The standard-error calculations can also be obtained with the summary() function applied to the regression object:

summary(results)

## 
## Call:
## lm(formula = math10 ~ lnchprg, data = meap93)
## 
## Residuals:
##     Min      1Q  Median      3Q     Max 
## -24.386  -5.979  -1.207   4.865  45.845 
## 
## Coefficients:
##             Estimate Std. Error t value Pr(>|t|)    
## (Intercept) 32.14271    0.99758  32.221   <2e-16 ***
## lnchprg     -0.31886    0.03484  -9.152   <2e-16 ***
## ---
## Signif. codes:  0 '***' 0.001 '**' 0.01 '*' 0.05 '.' 0.1 ' ' 1
## 
## Residual standard error: 9.566 on 406 degrees of freedom
## Multiple R-squared:  0.171,	Adjusted R-squared:  0.169 
## F-statistic: 83.77 on 1 and 406 DF,  p-value: < 2.2e-16

Also note that, by default, summary() reports two-sided hypothesis tests whose null hypotheses are $\beta_0 = 0$ and $\beta_1=0$.
In other words, it tests whether the estimated coefficients are statistically equal to zero and reports the corresponding t statistics and p-values.
In this case, the p-values are extremely small (<2e-16, that is, smaller than $2 \times 10^{-16}$), so we reject both null hypotheses and conclude that the estimates are statistically significant.
We can also compute these statistics by hand:

# Extract the estimated coefficients
( estim = coef(summary(results)) )

##               Estimate Std.
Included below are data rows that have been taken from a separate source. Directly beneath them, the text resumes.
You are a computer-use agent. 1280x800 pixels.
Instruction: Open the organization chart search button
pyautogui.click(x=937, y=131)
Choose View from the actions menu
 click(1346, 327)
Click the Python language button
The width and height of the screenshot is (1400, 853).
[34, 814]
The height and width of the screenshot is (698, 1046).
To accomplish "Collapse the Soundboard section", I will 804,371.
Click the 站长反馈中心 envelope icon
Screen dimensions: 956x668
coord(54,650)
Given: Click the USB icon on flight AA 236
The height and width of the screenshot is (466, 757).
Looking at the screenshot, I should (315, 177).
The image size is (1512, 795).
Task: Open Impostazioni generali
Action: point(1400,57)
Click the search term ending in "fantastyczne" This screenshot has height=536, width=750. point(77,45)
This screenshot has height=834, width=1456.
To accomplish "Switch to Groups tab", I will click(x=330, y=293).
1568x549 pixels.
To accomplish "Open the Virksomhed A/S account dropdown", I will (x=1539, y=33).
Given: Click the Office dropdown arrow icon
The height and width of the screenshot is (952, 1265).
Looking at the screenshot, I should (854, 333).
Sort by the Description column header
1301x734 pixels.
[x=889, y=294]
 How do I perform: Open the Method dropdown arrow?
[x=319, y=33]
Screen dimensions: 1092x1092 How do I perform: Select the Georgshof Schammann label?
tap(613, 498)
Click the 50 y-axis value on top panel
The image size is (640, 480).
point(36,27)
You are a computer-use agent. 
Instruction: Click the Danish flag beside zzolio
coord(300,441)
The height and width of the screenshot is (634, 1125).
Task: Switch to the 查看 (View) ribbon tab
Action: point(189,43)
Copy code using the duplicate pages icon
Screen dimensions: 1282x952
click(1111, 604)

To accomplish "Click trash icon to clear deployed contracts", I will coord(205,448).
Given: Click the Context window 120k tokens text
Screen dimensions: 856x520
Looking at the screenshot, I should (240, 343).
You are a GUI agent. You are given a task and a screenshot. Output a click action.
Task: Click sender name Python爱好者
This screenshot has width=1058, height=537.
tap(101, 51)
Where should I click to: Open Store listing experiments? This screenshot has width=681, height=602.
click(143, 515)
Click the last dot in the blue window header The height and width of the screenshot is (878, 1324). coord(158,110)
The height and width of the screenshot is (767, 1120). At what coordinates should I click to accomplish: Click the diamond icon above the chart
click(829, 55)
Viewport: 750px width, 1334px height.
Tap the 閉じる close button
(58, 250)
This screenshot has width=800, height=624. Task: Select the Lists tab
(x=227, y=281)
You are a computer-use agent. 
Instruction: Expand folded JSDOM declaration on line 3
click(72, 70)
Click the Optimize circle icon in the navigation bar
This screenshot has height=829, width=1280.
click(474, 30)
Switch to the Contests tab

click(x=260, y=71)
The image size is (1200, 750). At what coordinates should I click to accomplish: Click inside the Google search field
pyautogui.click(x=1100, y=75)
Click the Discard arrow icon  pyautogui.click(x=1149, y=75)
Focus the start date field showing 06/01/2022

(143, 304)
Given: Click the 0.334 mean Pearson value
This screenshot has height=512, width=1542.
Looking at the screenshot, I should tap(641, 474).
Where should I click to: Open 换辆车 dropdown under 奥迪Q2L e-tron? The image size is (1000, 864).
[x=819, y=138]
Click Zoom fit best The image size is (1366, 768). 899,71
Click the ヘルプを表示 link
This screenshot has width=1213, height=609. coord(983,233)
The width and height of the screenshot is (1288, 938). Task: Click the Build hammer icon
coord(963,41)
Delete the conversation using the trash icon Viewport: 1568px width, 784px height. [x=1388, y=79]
Error   t value      Pr(>|t|)
## (Intercept) 32.1427116 0.99758239 32.220609 6.267302e-114
## lnchprg     -0.3188643 0.03483933 -9.152422  2.746609e-18

# t statistics for H0: bhat = 0
( t_bhat_0 = (estim["(Intercept)", "Estimate"] - 0) / estim["(Intercept)", "Std. Error"] )

## [1] 32.22061

( t_bhat_1 = (estim["lnchprg", "Estimate"] - 0) / estim["lnchprg", "Std. Error"] )

## [1] -9.152422

# p-values for H0: bhat = 0
2 * (1 - pt(abs(t_bhat_0), n-1)) # p-value for bhat_0

## [1] 0

2 * (1 - pt(abs(t_bhat_1), n-1)) # p-value for bhat_1

## [1] 0

Assumption Violations

Subsection 2.7.3 of Heiss (2020), but using the material from Worked Example 1.
Simulating a linear model (John Hopkins/Coursera)
In practice, we run regressions using observed data and do not know the true model that generated those observations.
In R, however, we can posit a true data-generating process and simulate observations to study what happens when an econometric assumption is violated.
We will use the example from Worked Example 1, where we want to study the relationship between hours of cooking practice and the number of kitchen burns.

No Assumption Violation: Example 1

Let $y$ denote the number of kitchen burns and $x$ the number of hours spent learning how to cook.
Suppose the true model is $$ y = a_0 + b_0 x + \varepsilon, \qquad \varepsilon \sim N(0, 2^2) \tag{1}$$ where $a_0=50$ and $b_0=-5$.

Set $a_0$ and $b_0$, then simulate observations of $x$ and $y$.
- For convenience, we generate random draws from $x \sim N(5; 0.5^2)$. Here, the specific distribution of $x$ is not important.

a0 = 50
b0 = -5
N = 200 # number of observations

set.seed(1)
u = rnorm(N, 0, 2) # disturbances: 200 obs. with mean 0 and sd 2
x = rnorm(N, 5, 0.5) # 200 obs. with mean 5 and sd 0.5
y = a0 + b0*x + u # compute y from u and x

plot(x, y)

These simulated $x$ and $y$ values are the information we would observe in practice.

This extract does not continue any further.